Returning to Melbourne to teach at Balwyn High. John also tutored in German at the University of Melbourne and produced German for schools broadcasts. He subsequently wrote a PhD thesis on Icelandic literature for which he studied in Copenhagen in 1965 and 1966, thereby acquiring another North Germanic language. He spent 1968 doing post-doctoral research in Uppsala, giving him the language he would use most over the next 27 years of professional life, as Lecturer, then Senior Lecturer and since 1988 Associate Professor/ Reader in Swedish and Old Icelandic.

John’s academic field was as wide as his own interests and sympathies – literature, mythology, migration and educational history, language teaching, liturgy. He wrote and edited books, published articles, read conference papers. John was a dedicated, passionate and popular teacher. His contribution was valued internationally, reflected in his being made a Knight of the Royal Swedish Order of the Polar Star in 1988. Alongside a heavy teaching load he managed to complete a bachelor and master of theology part time.

An excellent raconteur, he was an enthusiastic member of the History of the University Unit. One of the tasks he had hoped to complete was a history of the languages departments at the University of Melbourne.
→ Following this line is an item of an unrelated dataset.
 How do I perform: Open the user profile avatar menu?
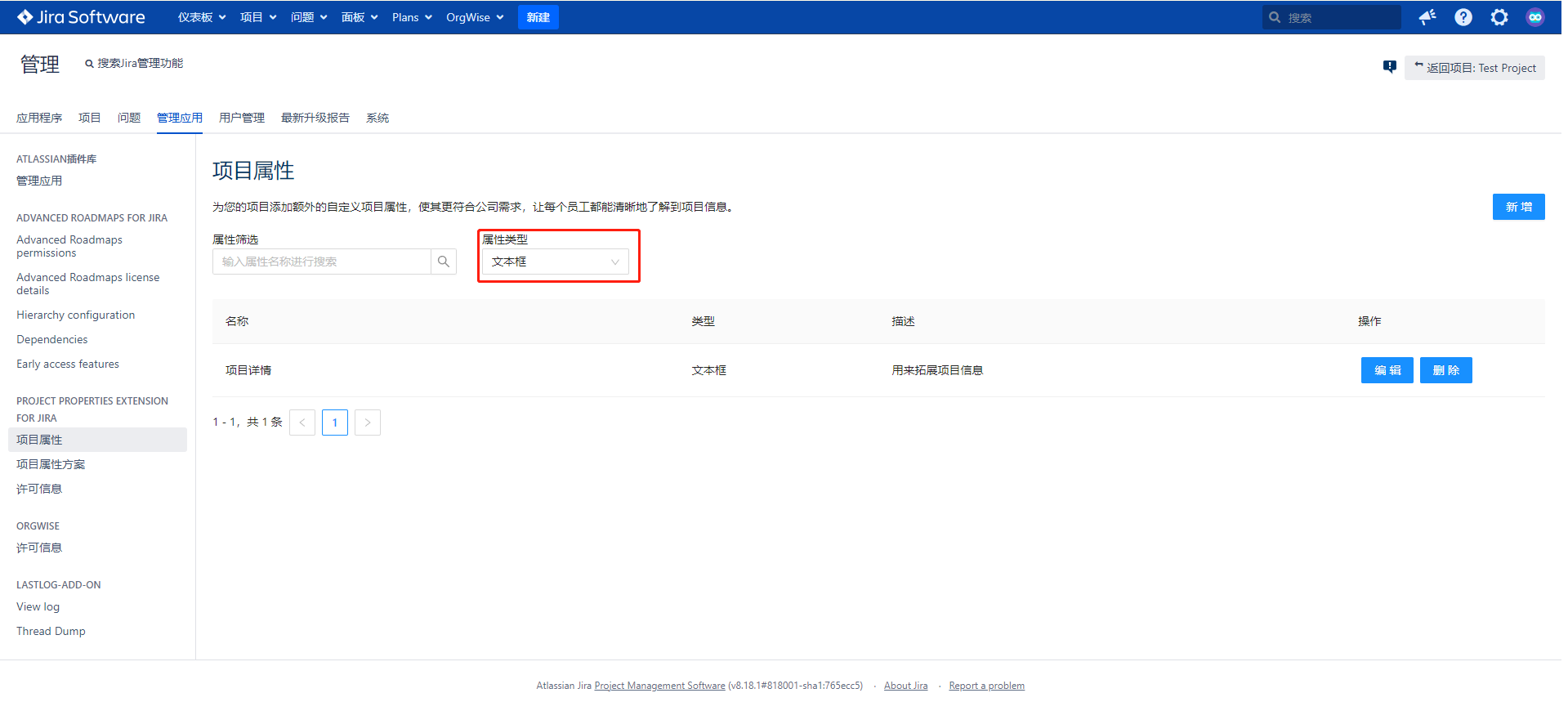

The only published progress towards that were a very fine biography of Professor Lodewyckx and a history of the teaching of Old Icelandic at Melbourne. It would be good if John’s dream of a history of languages at Melbourne could be realized.

John presents Lodewyckx as a pioneer, a cultural interpreter, one who enabled students to use the language they are studying, an enthusiast about a multicultural Australia. This description applies equally well to John.
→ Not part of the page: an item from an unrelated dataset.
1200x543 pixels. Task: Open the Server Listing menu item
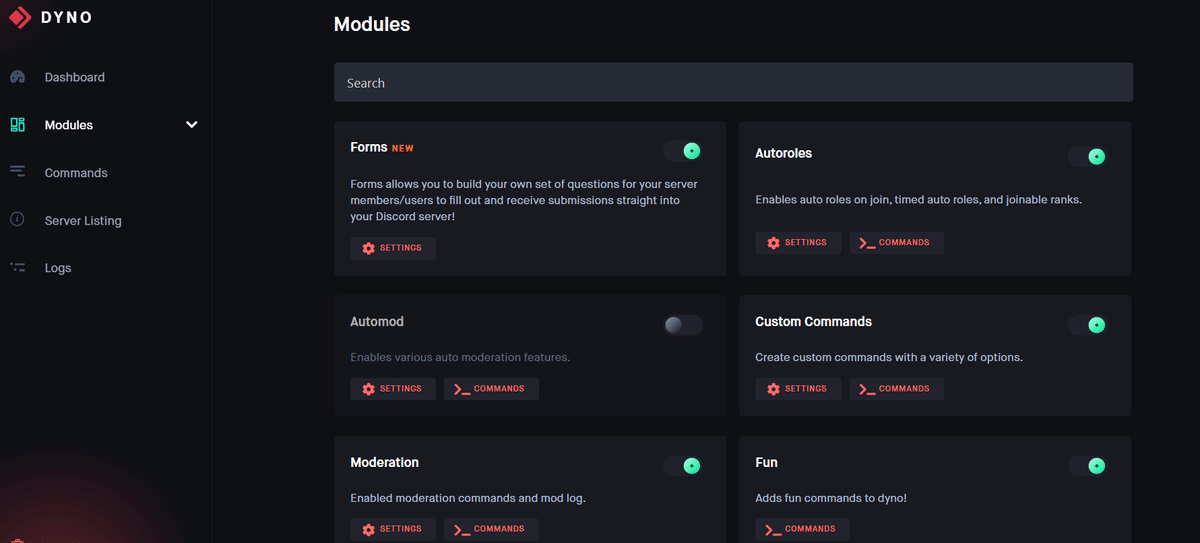coord(83,220)
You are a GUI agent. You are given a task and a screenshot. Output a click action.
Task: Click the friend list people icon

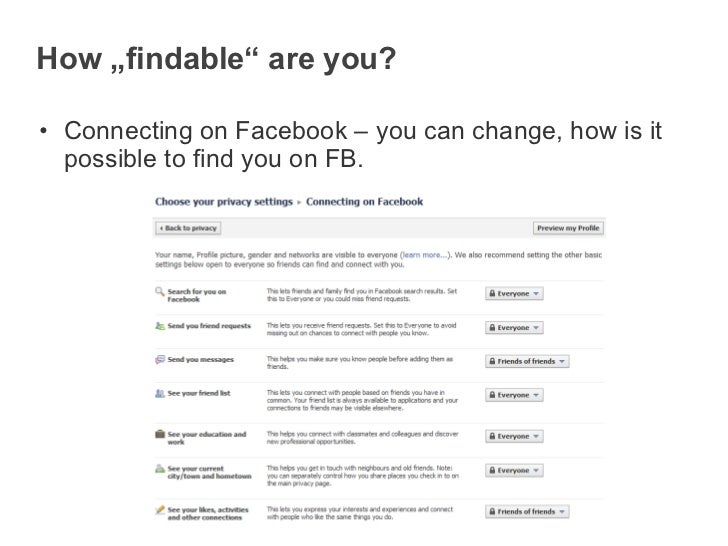pos(159,394)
Recently John would often express his disgust with the new-look managerial university, furious about the abolition of Old Norse/Viking Studies, anxious about the future of Swedish, and yearning for the unspoiled academic world as he remembered it. Often he would say: “Aren’t we lucky to have been students at Melbourne University at the time when we were?”

John’s wife Helen died in October 2007. He is survived by sons Nigel and Robert, daughter-in-law Emma, grandchildren Sarah and Olivia, and brother Jim.